*Assignment*: From the entries below, copy every line that has the word "height".
----------
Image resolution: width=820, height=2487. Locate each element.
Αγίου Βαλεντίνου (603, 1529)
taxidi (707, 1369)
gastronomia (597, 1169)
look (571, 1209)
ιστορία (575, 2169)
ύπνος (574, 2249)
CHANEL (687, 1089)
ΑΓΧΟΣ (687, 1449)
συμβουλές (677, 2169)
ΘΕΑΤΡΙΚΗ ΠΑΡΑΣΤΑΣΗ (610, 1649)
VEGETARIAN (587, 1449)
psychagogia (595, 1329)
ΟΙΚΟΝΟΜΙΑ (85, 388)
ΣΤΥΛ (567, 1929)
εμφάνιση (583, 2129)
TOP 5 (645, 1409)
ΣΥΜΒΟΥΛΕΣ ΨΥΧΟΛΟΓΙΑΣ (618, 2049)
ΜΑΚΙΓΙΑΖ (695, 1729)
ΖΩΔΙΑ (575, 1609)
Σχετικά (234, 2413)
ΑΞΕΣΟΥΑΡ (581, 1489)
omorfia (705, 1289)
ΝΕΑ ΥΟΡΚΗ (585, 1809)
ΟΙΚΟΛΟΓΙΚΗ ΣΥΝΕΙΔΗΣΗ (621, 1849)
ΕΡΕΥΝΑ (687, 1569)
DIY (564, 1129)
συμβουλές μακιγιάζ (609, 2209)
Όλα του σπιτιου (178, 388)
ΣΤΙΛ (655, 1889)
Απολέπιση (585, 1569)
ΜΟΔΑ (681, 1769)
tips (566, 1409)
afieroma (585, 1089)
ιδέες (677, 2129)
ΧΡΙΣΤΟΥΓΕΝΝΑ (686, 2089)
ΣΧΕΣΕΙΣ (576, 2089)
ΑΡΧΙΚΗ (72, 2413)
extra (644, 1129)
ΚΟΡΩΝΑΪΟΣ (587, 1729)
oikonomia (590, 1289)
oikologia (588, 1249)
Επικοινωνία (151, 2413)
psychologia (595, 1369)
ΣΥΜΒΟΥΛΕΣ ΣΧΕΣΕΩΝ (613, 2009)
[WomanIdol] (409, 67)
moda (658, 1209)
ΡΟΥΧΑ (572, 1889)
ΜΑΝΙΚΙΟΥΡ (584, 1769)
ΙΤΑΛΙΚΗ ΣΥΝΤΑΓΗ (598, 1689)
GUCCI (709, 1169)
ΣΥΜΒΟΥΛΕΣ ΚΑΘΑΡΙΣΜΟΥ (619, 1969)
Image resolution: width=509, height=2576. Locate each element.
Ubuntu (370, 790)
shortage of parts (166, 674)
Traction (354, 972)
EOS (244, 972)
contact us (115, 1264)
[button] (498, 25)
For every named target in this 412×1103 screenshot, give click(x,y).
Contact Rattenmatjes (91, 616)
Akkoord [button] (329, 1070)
----------
*Solution for this exercise*:
Image resolution: width=820, height=2487. Locate each element.
Image resolution: width=509, height=2576. Locate each element.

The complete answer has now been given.